Um saco de pancadas faria. Um nocaute faria. Um ringue com pessoas gritando o seu nome e apostando em você faria a diferença. A raiva, o medo e a desesperança precisam ser colocados para fora em forma de socos em um saco pesado. O boxeador também é treinado para superar a dor física, a derrota e queda. Dançam - não como bailarinas e com vestidos cintilantes - com passos atentos para esquivar-se e perceber o golpe antes de senti-lo. Nem tudo se resume a angústia. Um boxeador sente o gosto salgado de ferro do sangue nos lábios, mas isso não é o bastante para fazer hesitá-lo. Se metaforicamente alguns corações sangram e não sentimos o cheiro do cobre ou vemos a ferida exposta... Deveríamos parar?  Parar de esquivar-se, de saltar majestosamente, de sorrir para o público e vencer a luta com o juiz levantando nossas mãos? Deveríamos parar de ficar na ponta dos pés aguardando a entrada final para reconhecer na platéia os rostos daqueles que amamos orgulhosos?  Ao caírem, a bailarina e boxeador possuem duas opções: levantar e mostrar que há capacidade para continuar o espetáculo ou continuar no chão sentindo as dores do mundo e mostrar fragilidade.

O que fazemos? Ficaremos no chão ou continuamos o show? Eu prefiro prosseguir com o show, caso gostem ou não do repertório. Bem, sentir a temperatura da areia utilizando o meu rosto nunca foi a minha praia. E ter apenas Samara de “O Chamado” como amiga no fundo do poço é deprimente. Escolhi sacudir a poeira, escalar as paredes do poço e viver entre bailarinas e boxeadores. E como se diz em francês: ascenseur ballerine . Que significa “levanta bailarina” para quem não foi alfabetizado em Francês. Eu também não fui.

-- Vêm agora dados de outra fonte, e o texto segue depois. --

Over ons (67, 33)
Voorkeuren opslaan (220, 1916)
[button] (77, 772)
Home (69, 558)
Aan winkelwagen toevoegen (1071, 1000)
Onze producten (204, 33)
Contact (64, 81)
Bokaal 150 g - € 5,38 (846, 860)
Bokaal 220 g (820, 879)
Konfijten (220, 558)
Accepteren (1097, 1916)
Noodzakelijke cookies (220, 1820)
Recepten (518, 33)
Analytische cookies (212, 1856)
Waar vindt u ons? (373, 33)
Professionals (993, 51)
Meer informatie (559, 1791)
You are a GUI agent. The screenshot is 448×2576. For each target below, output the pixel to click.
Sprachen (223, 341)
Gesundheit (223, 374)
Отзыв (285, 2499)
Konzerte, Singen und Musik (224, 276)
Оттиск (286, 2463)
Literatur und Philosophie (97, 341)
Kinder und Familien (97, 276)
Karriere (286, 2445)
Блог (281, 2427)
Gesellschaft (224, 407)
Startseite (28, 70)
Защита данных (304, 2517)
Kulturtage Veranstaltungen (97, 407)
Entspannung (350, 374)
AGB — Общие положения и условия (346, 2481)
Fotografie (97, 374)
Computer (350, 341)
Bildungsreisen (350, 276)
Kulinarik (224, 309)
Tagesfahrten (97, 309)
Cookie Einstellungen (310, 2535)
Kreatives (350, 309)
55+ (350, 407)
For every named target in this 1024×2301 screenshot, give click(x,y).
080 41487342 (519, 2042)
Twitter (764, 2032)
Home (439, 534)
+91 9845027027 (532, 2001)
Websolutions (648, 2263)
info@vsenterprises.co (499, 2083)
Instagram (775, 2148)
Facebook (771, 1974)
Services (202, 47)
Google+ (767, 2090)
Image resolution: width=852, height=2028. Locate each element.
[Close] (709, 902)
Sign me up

Sempre estaremos entre o plié e nocaute, mas eis que a vitória chega para ambos. Não importa se você usa luvas ou sapatilhas.


16 abril 2015

A sociologia da minha paciência

Não nasci para gostar de Karl Marx e sei que seu legado é importante para o funcionamento e entendimento da sociedade. Max Weber também me faz olhar atravessado quando é citado. Há um nome, apenas um, que me faz prestar atenção na aula de sociologia. Ele se chama Émile Durkheim.

Durkheim, talvez, não te interesse. Não é bonito, é careca e compensava os cabelos que não tinha na cabeça deixando a barba crescer. Falava difícil, academicamente, tinha dois filhos e vivia para a sociologia e psicologia. Ah, ele morreu. Com certeza, ele não faz o seu tipo. Nem o meu, mas as suas teorias e “métodos sociológicos” me fizeram entender – eu acho que entendi, só acho – o funcionamento de um aplicativo chamado Tinder. Sim, eu fiz um trabalho sobre o Tinder. Estou dando gostosas gargalhadas ao pensar no professor lendo um trabalho sobre o TINDER. Eu posso ter sido um pouco dura, mas prefiro chamar de neutralidade. Vamos supor.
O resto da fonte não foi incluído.